Preparing for moon walk
A native of Chicago, McDivitt joined the Air Force in 1951 as an aviation cadet after attending junior college. After service during the Korean War and getting a degree in aeronautical engineering, he became a test pilot at Edwards Air Force Base in California. He then entered a training facility at Edwards for prospective astronauts and soon after was selected for the Gemini program.
In September 1962 NASA tabbed him as one of nine astronauts for the Gemini program, a precursor to the Apollo missions to the moon.

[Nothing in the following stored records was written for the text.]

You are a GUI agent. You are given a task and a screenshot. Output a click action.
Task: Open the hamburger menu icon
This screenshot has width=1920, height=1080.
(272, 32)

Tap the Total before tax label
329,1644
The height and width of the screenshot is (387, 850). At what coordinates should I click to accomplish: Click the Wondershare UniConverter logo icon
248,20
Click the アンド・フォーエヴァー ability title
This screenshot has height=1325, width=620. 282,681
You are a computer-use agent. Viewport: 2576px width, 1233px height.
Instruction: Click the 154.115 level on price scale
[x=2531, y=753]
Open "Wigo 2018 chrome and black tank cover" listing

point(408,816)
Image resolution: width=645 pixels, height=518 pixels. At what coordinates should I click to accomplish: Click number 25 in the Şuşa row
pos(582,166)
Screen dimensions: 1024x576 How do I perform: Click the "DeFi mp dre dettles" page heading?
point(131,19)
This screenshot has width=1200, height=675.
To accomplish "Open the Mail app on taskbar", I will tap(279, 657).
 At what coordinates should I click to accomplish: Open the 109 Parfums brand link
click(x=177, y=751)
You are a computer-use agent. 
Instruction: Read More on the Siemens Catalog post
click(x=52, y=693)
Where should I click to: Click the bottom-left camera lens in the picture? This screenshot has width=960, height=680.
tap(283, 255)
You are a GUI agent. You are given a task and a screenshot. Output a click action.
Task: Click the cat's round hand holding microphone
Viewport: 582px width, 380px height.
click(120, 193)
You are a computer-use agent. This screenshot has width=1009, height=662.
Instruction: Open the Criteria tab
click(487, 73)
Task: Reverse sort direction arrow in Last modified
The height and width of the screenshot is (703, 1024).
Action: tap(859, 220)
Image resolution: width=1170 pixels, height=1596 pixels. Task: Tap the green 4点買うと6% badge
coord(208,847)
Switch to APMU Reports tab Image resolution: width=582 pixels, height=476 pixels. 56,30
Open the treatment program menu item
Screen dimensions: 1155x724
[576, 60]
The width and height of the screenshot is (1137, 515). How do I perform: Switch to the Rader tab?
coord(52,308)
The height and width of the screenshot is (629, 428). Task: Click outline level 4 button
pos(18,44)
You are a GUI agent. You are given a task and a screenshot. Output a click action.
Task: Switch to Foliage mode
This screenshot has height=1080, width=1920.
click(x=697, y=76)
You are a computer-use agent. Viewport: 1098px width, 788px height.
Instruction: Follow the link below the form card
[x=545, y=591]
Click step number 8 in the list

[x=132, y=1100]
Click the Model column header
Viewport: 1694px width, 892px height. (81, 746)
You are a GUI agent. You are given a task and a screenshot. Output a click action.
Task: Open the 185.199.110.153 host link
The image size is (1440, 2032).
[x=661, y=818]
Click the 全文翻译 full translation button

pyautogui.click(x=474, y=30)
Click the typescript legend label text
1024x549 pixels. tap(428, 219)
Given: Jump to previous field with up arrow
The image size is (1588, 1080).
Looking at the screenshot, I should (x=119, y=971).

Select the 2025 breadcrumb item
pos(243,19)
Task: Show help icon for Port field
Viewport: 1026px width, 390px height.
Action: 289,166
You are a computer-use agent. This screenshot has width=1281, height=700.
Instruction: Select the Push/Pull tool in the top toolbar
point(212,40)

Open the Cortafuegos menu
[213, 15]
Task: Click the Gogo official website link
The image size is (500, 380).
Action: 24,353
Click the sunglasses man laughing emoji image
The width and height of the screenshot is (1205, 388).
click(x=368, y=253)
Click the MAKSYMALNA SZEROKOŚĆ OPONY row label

Later, in March 1969, he commanded the Apollo 9 flight, a 10-day orbiting of the earth by a three-man crew. A NASA online portrait of the astronaut said that Apollo 9 was “the first to test all the hardware needed to land astronauts on the Moon, including the lunar module.”
As the Times explained, McDivitt flew with Russell L. Schweickart “in a pioneering test of the lunar module, the prototype of the space vehicle that carried Neil Armstrong and Buzz Aldrin to the moon four months later. With David R. Scott piloting the Apollo 9 craft, the lunar module disengaged from it, orbited more than 100 miles away and then returned to it.”
In subsequent missions, McDivitt played key roles on the ground in guiding the Apollo flights to the lunar surface.
Wikipedia says that he died in Tucson, Arizona.